**RECORDED INFORMATION**
• • • • •

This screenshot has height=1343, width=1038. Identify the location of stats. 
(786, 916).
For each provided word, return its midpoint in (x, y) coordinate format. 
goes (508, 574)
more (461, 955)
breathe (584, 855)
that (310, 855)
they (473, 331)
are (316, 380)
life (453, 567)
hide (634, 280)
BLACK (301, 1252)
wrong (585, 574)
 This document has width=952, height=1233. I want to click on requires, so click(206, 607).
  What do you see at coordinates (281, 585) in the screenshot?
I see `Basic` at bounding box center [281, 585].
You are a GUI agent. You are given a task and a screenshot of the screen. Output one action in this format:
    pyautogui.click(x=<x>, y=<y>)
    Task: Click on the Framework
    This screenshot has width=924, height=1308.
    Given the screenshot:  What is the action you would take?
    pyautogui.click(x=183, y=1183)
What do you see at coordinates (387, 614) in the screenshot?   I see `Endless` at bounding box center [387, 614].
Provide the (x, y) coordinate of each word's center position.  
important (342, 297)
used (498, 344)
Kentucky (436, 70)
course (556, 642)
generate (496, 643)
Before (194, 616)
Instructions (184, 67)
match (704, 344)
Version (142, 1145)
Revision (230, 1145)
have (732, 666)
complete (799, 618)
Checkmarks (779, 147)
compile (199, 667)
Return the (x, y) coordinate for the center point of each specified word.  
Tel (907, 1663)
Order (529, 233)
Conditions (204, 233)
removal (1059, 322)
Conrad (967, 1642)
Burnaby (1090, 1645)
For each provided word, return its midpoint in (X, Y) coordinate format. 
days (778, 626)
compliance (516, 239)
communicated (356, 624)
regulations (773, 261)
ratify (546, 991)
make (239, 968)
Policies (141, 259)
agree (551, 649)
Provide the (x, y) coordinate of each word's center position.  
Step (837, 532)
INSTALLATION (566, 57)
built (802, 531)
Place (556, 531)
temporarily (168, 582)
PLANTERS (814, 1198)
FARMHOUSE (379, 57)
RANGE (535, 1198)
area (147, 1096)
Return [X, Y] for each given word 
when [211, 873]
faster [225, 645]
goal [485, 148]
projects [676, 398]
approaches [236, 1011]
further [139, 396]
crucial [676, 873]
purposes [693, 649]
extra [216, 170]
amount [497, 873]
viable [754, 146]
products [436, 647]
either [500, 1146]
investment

• • • • •

Reproduce the data lines without any change, from the line containing "built (802, 531)" through the end of the data, both included.

**FULL RESPONSE**
built (802, 531)
Place (556, 531)
temporarily (168, 582)
PLANTERS (814, 1198)
FARMHOUSE (379, 57)
RANGE (535, 1198)
area (147, 1096)
Return [X, Y] for each given word 
when [211, 873]
faster [225, 645]
goal [485, 148]
projects [676, 398]
approaches [236, 1011]
further [139, 396]
crucial [676, 873]
purposes [693, 649]
extra [216, 170]
amount [497, 873]
viable [754, 146]
products [436, 647]
either [500, 1146]
investment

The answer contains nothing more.